In the entries below, find the line with "Viewport: 248px width, 202px" and the line with "Given: Click the X icon on the dialog", then retype both and everything between them exactly. Do not copy the pictures.

*** AVAILABLE DATA ***

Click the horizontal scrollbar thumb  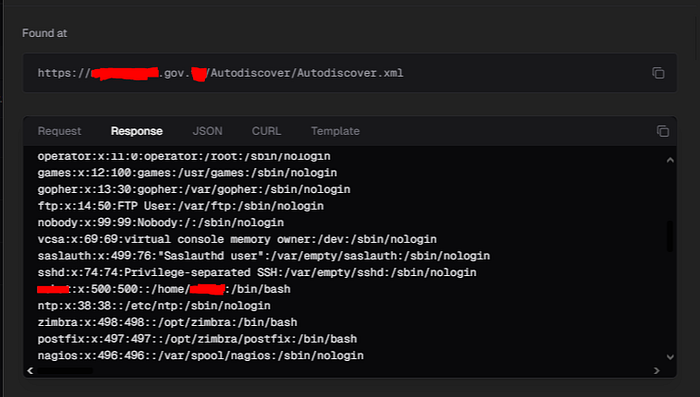(65, 371)
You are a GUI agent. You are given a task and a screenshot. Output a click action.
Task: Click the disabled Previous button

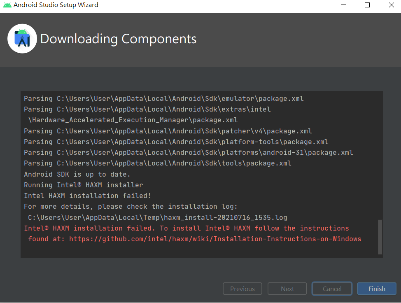click(x=242, y=289)
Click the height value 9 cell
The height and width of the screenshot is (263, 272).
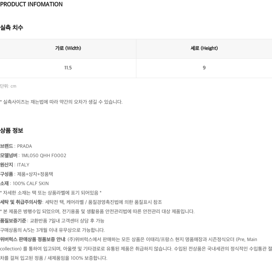point(204,68)
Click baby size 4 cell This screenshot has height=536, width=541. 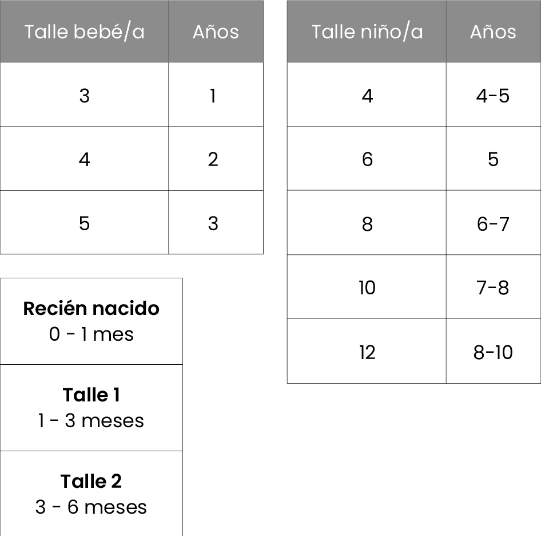[x=84, y=158]
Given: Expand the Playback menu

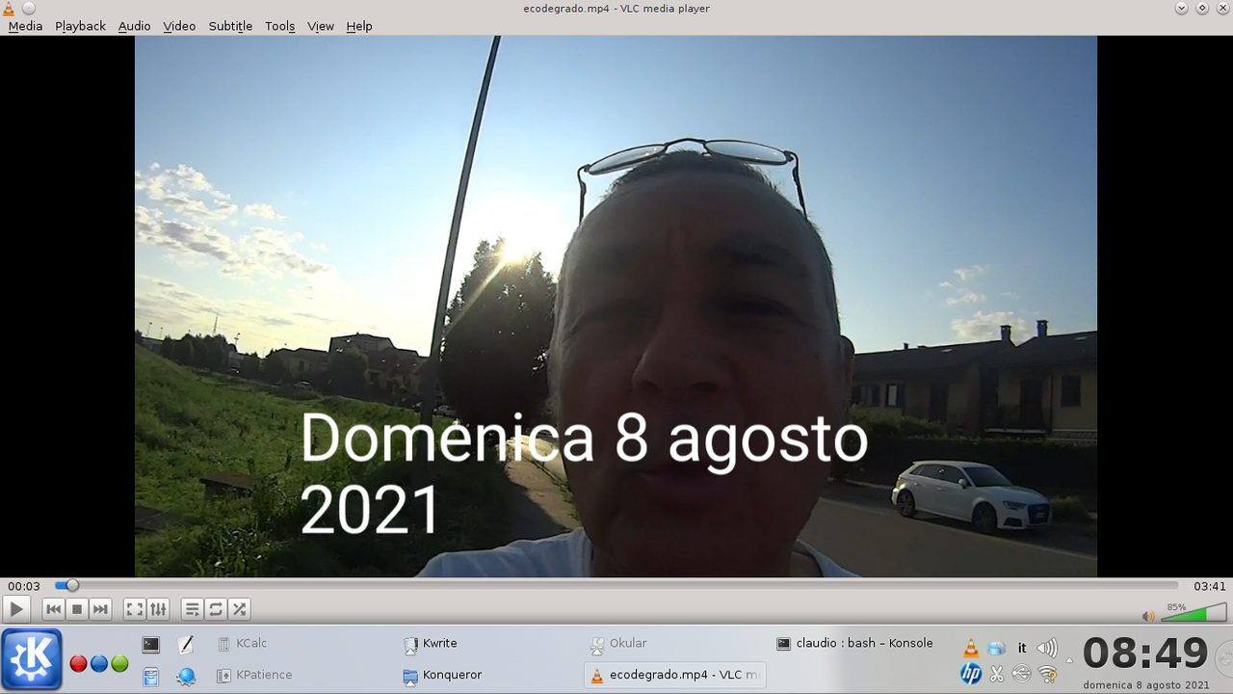Looking at the screenshot, I should point(80,26).
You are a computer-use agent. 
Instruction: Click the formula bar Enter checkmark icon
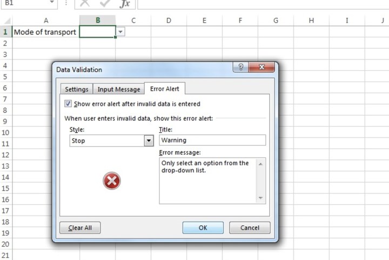point(104,4)
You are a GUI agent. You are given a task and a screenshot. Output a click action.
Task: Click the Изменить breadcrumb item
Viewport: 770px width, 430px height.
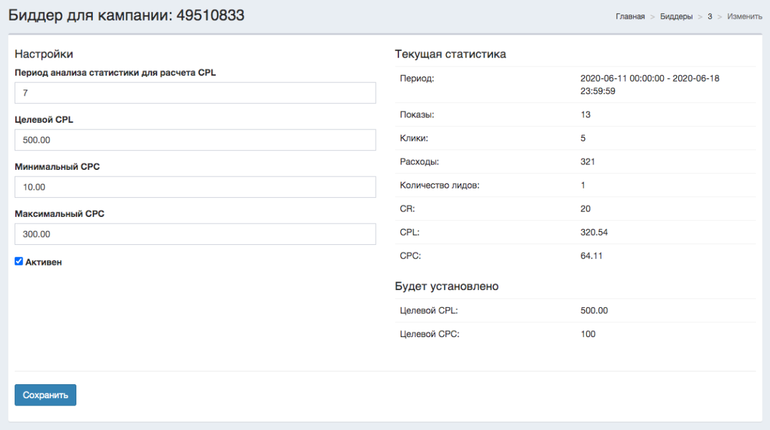click(x=744, y=17)
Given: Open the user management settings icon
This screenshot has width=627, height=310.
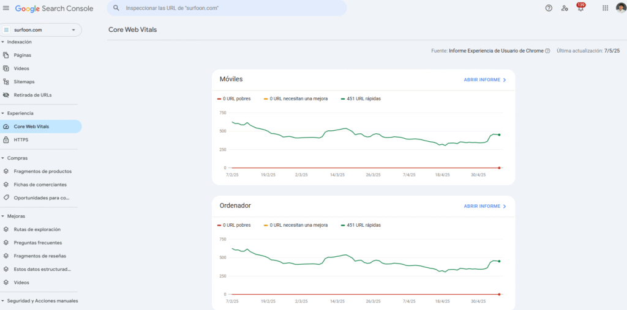Looking at the screenshot, I should [x=565, y=8].
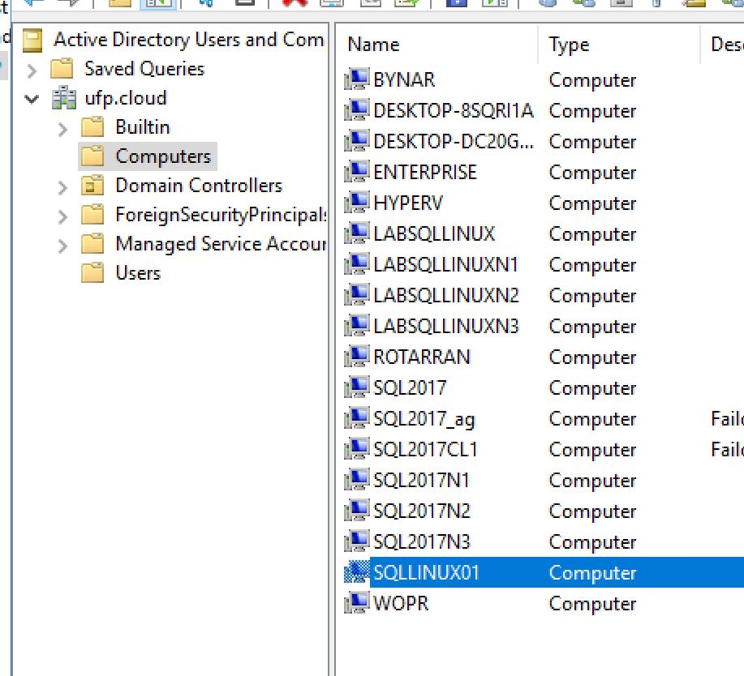Click the SQLLINUX01 computer icon
This screenshot has width=744, height=676.
coord(357,573)
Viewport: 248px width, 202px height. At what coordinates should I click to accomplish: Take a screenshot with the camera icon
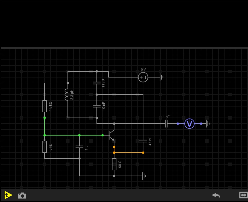tap(22, 195)
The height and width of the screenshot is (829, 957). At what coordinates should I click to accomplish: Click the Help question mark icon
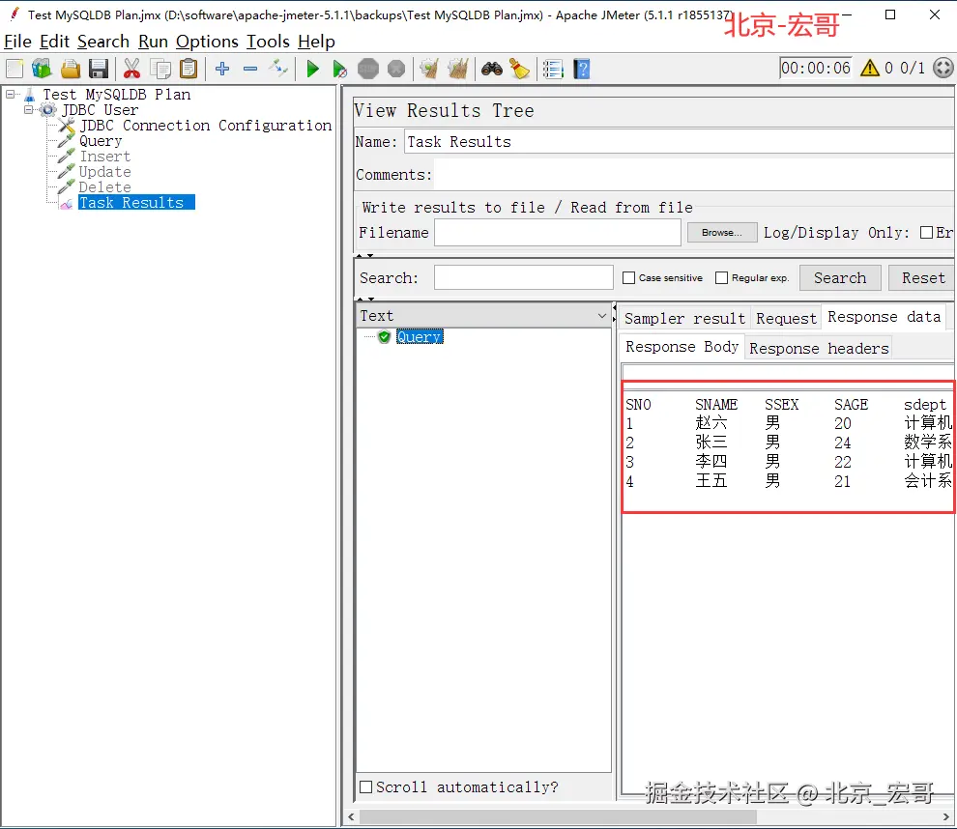[x=582, y=69]
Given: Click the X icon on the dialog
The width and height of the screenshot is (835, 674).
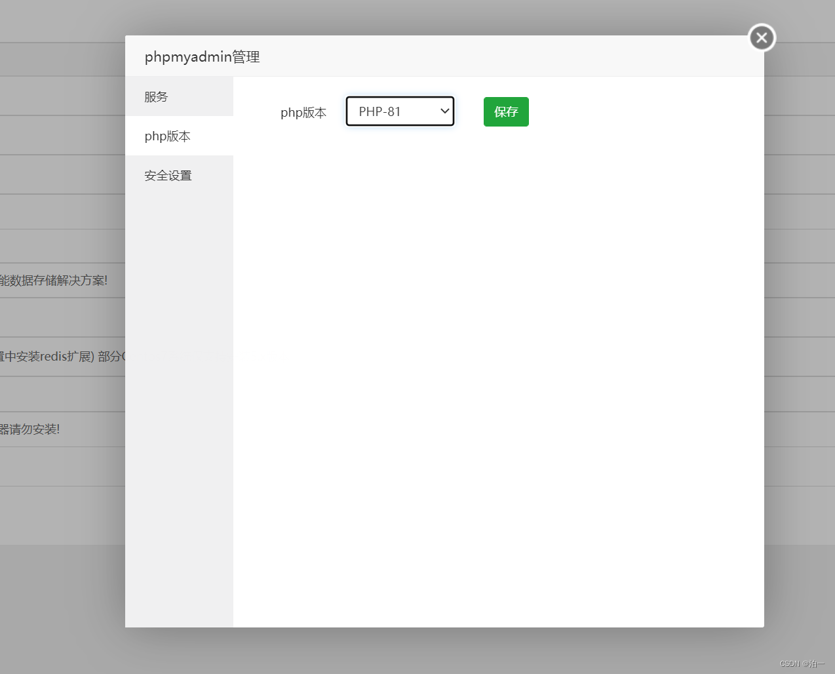Looking at the screenshot, I should (761, 37).
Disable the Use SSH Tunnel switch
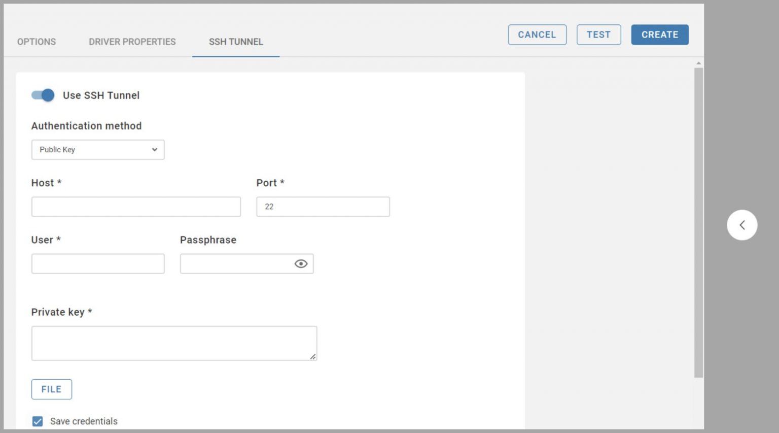Viewport: 779px width, 433px height. click(43, 95)
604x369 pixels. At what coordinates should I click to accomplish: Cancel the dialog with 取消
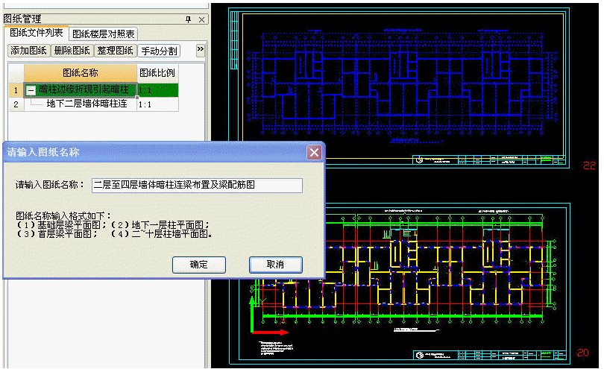275,265
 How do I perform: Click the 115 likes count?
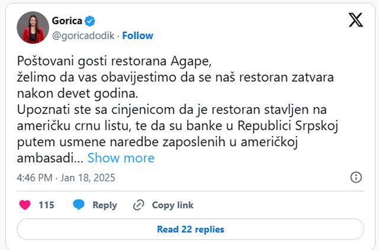[x=46, y=205]
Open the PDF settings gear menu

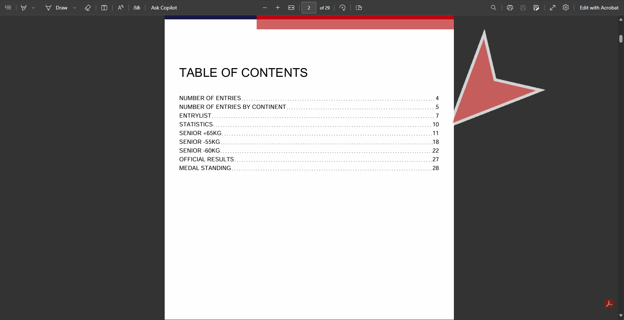566,8
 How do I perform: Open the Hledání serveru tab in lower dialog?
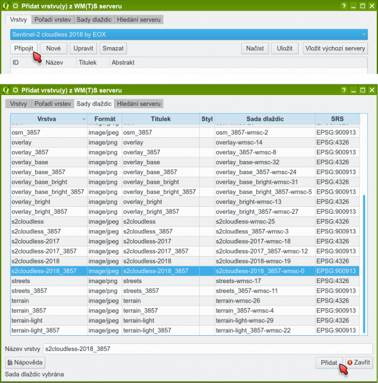click(138, 103)
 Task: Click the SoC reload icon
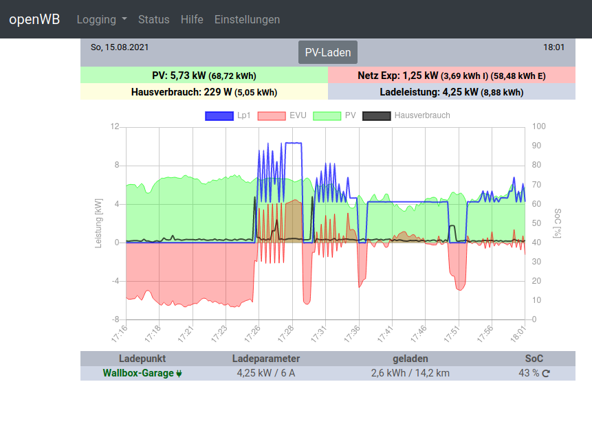[x=547, y=374]

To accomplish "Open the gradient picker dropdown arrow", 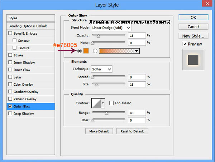I will [137, 51].
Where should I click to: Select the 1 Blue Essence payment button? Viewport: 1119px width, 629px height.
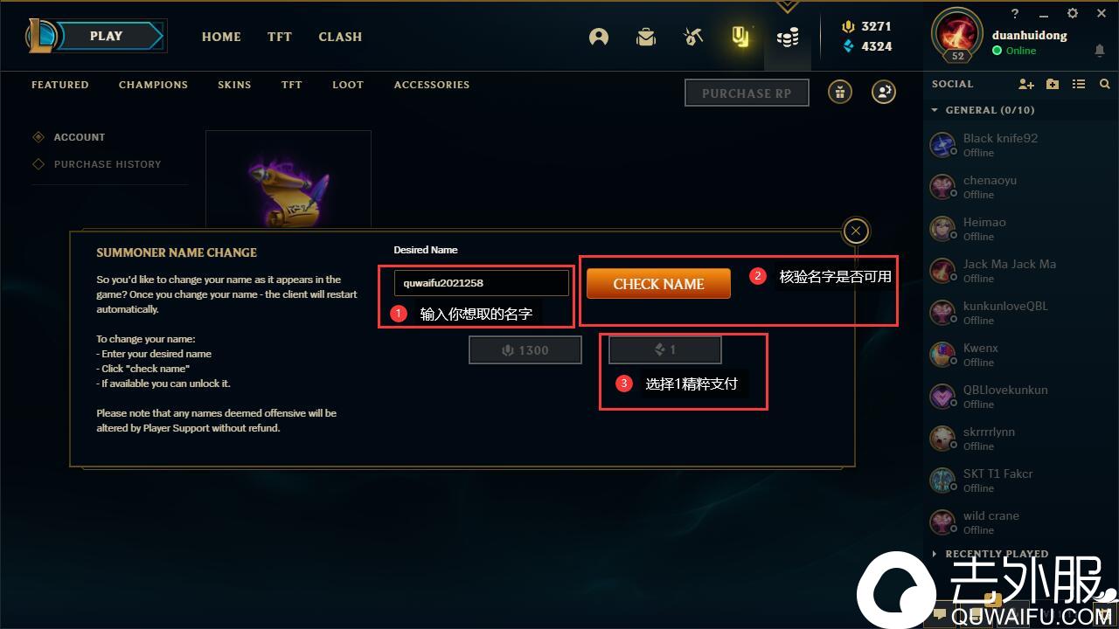coord(665,349)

*** End of AVAILABLE DATA ***

ANSWER SPACE:
Viewport: 248px width, 202px height. At what coordinates should I click to accomplish: Take a screenshot with the camera icon
tap(22, 195)
The height and width of the screenshot is (829, 957). At what coordinates should I click to accomplish: Click the Help question mark icon
[x=582, y=69]
Given: Click the X icon on the dialog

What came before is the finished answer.